One thing I’m really interested in is to see how GAN’s might be applied towards generating synthetic market data. Not sure how practical it would be to create the data or if it would be useful even if it were practical. Are you aware of any research currently going into this field?
Thanks Jordan, really glad you liked it!
While I haven’t actually used a GAN to generate synthetic market data, it does seem a sensible approach. I don’t see why you couldn’t mimic the generating process for a particular stock or a particular asset over a particular time period. This would also provide a (very good) starting point for modelling that data in a trading system since you understand the underlying process. The difficulty will be that the generating process itself is unlikely to be stationary. Still, on the surface of it, it seems an interesting and potentially useful research project.
Yes, totally agree with the issue of non-stationarity. Definitely looks like an interesting area of research. I think they could be particularly useful for generating more data within specific market regimes for the purpose of feeding data hungry models where perhaps there isn’t a large amount of historical data. Still pretty new to this stuff though so really I have no idea. Look forward to finding out though!
I just finished reading the 3 parts of this blogpost (took me one and a half hour). It’s quite a mind boggling learning challenge if I would really want to make this work so I’m going to let your words sink in for now..

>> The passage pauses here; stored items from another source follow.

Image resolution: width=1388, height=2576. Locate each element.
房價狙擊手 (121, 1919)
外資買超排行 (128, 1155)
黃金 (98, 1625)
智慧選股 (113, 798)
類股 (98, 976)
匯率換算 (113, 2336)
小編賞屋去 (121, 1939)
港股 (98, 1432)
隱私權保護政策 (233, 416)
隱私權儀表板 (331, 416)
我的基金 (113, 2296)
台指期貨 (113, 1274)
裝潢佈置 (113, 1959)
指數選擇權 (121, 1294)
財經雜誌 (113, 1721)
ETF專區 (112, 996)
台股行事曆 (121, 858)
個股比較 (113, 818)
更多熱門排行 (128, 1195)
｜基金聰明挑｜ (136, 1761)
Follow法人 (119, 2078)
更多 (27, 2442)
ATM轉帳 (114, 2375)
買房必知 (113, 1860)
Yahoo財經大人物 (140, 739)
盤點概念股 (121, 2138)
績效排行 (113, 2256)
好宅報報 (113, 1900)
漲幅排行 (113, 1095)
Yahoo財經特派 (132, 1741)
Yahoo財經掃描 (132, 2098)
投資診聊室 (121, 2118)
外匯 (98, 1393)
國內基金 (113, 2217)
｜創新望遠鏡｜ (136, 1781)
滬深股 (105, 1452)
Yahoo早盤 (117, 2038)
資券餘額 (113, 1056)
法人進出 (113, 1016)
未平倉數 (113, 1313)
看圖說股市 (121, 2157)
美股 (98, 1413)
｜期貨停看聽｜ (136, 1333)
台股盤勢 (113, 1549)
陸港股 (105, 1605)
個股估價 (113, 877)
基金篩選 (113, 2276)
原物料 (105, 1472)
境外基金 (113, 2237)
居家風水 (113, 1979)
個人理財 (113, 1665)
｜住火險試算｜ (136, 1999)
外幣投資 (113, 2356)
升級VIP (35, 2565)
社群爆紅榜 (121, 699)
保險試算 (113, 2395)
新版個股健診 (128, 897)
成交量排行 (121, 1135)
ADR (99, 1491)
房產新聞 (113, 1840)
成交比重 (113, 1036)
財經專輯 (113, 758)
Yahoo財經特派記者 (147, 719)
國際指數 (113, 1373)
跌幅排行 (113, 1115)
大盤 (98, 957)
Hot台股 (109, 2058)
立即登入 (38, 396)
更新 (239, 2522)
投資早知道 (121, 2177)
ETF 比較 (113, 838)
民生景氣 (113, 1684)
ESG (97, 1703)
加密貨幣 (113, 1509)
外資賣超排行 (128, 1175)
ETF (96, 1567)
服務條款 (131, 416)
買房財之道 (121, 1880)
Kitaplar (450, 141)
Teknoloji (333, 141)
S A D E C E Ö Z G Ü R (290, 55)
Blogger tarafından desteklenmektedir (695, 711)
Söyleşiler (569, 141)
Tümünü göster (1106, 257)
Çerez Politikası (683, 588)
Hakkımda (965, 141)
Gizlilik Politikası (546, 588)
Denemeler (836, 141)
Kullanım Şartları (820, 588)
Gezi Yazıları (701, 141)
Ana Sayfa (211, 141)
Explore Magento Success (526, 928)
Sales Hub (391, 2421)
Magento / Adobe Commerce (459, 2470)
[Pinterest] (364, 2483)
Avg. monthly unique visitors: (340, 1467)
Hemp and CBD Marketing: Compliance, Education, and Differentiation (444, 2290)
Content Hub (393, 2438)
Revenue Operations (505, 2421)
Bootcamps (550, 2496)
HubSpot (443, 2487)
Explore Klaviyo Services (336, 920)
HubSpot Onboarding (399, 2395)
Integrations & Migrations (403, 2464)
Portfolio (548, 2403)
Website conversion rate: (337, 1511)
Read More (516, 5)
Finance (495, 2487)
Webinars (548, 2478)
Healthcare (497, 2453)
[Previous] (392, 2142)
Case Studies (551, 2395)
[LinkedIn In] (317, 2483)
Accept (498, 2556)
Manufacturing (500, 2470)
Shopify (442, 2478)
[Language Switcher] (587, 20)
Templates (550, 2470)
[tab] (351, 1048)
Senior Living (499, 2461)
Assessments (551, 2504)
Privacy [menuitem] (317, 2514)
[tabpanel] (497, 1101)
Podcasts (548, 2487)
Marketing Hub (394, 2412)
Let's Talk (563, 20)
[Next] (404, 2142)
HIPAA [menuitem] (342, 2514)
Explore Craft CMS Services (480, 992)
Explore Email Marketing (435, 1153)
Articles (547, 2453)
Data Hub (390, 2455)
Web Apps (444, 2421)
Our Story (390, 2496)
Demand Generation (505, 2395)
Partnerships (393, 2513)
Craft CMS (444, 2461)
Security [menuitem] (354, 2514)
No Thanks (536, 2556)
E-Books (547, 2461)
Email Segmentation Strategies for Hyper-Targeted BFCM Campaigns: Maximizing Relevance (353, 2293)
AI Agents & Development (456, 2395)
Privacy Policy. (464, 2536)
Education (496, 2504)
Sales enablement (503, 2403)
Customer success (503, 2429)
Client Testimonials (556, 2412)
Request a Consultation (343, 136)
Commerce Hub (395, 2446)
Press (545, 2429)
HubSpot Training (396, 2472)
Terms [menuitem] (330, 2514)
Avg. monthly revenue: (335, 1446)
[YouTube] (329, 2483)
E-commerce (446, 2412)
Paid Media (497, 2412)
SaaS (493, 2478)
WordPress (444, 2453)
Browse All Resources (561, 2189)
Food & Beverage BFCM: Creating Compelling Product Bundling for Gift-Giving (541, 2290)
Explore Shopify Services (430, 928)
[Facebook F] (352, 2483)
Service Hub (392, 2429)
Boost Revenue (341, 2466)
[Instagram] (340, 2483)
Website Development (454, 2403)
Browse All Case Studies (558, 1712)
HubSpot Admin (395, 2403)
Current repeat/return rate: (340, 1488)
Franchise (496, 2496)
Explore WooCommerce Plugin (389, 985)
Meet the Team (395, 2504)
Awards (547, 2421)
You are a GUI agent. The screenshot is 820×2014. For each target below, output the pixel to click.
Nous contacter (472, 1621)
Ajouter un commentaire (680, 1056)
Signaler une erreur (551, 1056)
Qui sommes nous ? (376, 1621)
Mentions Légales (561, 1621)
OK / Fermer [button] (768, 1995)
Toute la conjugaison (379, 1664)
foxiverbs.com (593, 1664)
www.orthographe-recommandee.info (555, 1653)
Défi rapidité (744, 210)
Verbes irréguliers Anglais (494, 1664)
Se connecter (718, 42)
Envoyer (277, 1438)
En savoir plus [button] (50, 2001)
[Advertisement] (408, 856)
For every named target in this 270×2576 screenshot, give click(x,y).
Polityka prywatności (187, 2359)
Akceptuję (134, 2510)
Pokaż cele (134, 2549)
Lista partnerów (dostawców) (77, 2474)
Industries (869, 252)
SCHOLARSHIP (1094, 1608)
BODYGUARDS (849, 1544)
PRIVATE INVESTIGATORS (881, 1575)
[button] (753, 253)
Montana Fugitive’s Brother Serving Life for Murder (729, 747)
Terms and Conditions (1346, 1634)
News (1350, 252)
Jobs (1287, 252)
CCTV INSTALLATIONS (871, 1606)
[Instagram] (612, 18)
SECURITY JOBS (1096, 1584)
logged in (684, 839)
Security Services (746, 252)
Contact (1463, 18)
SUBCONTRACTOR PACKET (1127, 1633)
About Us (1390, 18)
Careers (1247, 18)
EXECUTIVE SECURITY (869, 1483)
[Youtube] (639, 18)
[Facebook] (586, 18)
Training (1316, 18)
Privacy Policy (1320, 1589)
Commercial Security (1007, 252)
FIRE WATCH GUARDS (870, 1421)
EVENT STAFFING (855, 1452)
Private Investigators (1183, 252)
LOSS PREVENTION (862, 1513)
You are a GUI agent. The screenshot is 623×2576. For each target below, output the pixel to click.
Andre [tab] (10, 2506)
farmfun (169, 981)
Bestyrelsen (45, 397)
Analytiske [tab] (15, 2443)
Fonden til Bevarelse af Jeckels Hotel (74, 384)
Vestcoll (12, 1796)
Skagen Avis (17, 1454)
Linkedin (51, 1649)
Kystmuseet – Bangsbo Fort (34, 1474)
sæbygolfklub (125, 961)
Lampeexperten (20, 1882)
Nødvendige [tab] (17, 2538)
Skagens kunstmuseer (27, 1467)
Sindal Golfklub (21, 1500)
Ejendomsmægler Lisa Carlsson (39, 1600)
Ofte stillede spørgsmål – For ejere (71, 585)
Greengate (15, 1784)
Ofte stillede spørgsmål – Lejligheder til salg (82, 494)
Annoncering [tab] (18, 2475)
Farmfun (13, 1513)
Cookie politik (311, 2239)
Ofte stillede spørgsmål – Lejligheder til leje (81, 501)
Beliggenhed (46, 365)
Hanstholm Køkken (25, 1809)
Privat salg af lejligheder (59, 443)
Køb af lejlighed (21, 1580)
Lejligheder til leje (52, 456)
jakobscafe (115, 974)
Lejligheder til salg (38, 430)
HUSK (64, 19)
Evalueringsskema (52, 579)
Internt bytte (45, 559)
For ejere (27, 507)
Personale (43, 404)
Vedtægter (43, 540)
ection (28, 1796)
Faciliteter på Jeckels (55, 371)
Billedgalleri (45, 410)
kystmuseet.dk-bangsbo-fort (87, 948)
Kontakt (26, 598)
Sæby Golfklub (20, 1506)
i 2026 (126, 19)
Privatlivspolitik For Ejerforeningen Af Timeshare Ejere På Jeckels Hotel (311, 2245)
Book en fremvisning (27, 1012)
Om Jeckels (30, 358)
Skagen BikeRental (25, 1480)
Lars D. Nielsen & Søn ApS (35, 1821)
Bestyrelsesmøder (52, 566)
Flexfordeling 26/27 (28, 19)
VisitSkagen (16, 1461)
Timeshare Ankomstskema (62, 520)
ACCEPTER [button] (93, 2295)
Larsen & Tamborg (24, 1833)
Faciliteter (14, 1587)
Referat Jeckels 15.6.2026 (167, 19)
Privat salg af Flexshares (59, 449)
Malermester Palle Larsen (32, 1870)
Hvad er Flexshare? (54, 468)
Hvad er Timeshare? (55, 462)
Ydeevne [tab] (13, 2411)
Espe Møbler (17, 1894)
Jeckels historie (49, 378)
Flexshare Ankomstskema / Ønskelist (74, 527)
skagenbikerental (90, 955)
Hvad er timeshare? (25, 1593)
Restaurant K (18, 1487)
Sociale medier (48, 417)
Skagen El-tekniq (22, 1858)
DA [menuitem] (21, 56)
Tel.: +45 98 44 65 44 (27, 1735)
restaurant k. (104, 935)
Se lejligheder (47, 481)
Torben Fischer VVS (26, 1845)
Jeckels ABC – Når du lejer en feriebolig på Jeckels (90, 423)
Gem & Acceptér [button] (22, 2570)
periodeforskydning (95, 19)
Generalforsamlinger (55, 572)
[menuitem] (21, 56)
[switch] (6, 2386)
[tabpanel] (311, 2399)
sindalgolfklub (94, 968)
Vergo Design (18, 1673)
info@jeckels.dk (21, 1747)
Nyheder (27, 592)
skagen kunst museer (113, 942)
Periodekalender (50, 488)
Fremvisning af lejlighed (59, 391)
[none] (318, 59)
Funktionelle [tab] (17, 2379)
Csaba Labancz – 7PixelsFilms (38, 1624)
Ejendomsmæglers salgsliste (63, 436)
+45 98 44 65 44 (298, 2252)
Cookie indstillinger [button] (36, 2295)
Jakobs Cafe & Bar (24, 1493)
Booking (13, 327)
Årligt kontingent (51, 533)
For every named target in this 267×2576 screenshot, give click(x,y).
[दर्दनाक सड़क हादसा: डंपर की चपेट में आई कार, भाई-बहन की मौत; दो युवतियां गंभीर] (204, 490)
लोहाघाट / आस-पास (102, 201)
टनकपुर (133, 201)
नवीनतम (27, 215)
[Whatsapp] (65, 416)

By the way, your link to the courses does not work:
https://www.robotwealth.net/courses
Hello Jaap, yes it certainly is a big challenge. There’s a few reasons for that, one of them being its multi-disciplinary nature. Nearly everyone has to learn something new when they come to the markets. It’s also something that can be approached from many different perspectives and using many different techniques, which results in this web of information about trading and how to trade. Sifting through that information is a big task in itself. But, as they say, if it were easy….
Thanks for the heads up re the broken links too.